In connection with the offering of the Certificates, the Seller and the Depositor entered into a Mortgage Loan Purchase and Sale Agreement, pursuant to which the Seller conveyed to the Depositor all of its interest in the mortgage loans. The Seller assigned its rights under each Purchase Agreement and the Cenlar Servicing Agreement with respect to the related mortgage loans to the Depositor, and the Depositor assigned such rights to the Trustee for the benefit of the holders of the Certificates, in each case pursuant to an Assignment, Assumption and Recognition Agreement or an Assignment of Representations and Warranties, as applicable, to be dated as of March 1, 2013, among the Seller, the Depositor, the Trustee and the respective servicer or originator.

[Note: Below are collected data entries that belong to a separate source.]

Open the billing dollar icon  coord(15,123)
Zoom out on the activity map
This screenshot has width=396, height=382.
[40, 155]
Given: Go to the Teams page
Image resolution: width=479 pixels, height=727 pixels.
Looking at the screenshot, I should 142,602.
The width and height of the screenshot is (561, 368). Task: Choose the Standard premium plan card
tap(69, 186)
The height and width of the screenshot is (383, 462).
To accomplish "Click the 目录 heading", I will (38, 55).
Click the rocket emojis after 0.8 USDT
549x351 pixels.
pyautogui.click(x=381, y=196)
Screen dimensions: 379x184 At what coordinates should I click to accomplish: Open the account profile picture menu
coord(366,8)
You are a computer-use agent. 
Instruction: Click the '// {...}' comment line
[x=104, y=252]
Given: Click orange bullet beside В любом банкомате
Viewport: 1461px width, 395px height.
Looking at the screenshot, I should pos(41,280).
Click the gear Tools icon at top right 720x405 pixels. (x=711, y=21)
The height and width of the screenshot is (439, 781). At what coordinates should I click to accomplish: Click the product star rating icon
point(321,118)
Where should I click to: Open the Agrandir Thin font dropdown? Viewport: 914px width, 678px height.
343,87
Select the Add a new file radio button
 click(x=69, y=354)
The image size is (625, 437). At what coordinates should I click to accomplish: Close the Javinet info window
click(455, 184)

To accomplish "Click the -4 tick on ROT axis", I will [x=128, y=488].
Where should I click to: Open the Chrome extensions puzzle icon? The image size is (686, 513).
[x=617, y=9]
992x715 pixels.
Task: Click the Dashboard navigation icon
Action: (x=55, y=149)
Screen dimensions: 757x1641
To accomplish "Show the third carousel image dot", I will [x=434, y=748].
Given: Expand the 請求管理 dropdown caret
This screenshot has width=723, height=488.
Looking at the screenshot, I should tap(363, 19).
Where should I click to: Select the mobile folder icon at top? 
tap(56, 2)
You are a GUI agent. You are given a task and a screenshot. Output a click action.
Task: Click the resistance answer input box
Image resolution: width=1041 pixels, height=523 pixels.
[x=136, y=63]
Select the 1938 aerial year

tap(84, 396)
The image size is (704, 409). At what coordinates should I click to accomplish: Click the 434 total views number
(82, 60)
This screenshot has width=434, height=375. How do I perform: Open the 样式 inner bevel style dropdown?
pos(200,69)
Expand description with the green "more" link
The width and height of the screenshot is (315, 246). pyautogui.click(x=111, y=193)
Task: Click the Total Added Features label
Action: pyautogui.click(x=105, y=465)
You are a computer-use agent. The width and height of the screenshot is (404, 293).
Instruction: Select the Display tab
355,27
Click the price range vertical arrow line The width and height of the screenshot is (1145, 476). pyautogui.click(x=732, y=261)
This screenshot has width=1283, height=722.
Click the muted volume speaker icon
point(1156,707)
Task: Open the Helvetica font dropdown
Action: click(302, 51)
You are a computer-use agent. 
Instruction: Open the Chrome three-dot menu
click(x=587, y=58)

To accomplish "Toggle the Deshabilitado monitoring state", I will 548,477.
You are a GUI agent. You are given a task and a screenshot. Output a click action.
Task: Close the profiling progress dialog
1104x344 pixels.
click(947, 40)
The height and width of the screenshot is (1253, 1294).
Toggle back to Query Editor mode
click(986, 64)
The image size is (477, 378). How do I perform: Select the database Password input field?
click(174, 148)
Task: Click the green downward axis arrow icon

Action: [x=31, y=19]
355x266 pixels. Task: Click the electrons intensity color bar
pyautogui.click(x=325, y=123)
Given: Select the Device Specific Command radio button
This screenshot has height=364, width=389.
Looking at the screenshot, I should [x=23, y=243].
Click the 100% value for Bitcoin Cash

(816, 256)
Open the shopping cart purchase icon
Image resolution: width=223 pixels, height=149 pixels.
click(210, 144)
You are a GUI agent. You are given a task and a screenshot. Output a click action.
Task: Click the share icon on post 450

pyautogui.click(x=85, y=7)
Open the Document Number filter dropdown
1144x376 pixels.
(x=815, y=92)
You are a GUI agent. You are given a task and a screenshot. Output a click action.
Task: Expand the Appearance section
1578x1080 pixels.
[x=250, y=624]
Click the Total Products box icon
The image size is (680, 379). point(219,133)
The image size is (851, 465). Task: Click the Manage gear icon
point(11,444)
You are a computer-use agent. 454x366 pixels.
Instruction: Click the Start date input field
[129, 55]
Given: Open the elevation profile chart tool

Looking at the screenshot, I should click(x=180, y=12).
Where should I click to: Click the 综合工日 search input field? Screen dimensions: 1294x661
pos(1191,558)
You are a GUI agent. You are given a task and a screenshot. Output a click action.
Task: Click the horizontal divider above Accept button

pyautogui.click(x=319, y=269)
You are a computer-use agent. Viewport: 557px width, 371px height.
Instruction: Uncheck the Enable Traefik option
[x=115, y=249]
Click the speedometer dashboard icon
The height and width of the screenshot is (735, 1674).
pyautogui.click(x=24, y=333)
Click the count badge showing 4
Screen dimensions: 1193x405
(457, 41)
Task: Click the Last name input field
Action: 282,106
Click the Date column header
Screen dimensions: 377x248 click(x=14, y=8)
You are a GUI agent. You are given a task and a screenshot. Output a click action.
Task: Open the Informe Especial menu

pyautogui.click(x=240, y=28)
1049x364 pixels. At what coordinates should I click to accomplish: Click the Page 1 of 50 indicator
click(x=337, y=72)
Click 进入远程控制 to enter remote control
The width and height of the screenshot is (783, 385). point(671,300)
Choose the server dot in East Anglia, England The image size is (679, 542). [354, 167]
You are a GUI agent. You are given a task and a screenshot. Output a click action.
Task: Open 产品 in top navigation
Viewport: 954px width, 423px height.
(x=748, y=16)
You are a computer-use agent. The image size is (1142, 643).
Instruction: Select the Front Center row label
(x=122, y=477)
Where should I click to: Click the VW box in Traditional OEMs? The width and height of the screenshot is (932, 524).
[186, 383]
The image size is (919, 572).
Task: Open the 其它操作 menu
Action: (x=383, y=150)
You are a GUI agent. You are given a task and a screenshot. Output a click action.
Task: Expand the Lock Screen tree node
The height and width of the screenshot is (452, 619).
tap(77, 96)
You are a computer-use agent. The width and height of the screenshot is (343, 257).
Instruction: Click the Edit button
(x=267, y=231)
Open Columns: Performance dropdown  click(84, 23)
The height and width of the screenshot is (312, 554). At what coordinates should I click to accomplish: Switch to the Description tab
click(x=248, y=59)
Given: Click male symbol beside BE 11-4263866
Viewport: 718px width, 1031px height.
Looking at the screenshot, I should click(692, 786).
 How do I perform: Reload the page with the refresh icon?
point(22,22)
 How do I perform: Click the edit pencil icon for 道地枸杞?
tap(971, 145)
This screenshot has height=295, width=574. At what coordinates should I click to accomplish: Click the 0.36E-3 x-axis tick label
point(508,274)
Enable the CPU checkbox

Wells Fargo Bank, N.A. will maintain custody of the mortgage files relating to the mortgage loans on behalf of Sequoia Mortgage Trust 2013-3, pursuant to a Custodial Agreement, dated as of February 1, 2013, among Wells Fargo Bank, N.A., as custodian, the Depositor, the Master Servicer, the Seller and the Trustee.
Item 9.01 | Financial Statements and Exhibits. |
(a) | Not applicable |
(b) | Not applicable |
(c) | Not applicable. |
(d) Exhibits: The following final executed versions of Exhibits to the Form S-3 Registration Statement of the Registrant are hereby filed:
Exhibit
Number
4.1 Final executed Pooling and Servicing Agreement, dated as of February 1, 2013, by and among Sequoia Residential Funding, Inc., as depositor, Christiana Trust, a division of Wilmington Savings Fund Society, FSB, as trustee and Wells Fargo Bank, N.A., as master servicer and securities administrator.
4.2 Final executed Mortgage Loan Purchase and Sale Agreement, dated as of March 1, 2013, between Redwood Residential Acquisition Corporation, as seller, and Sequoia Residential Funding, Inc., as depositor.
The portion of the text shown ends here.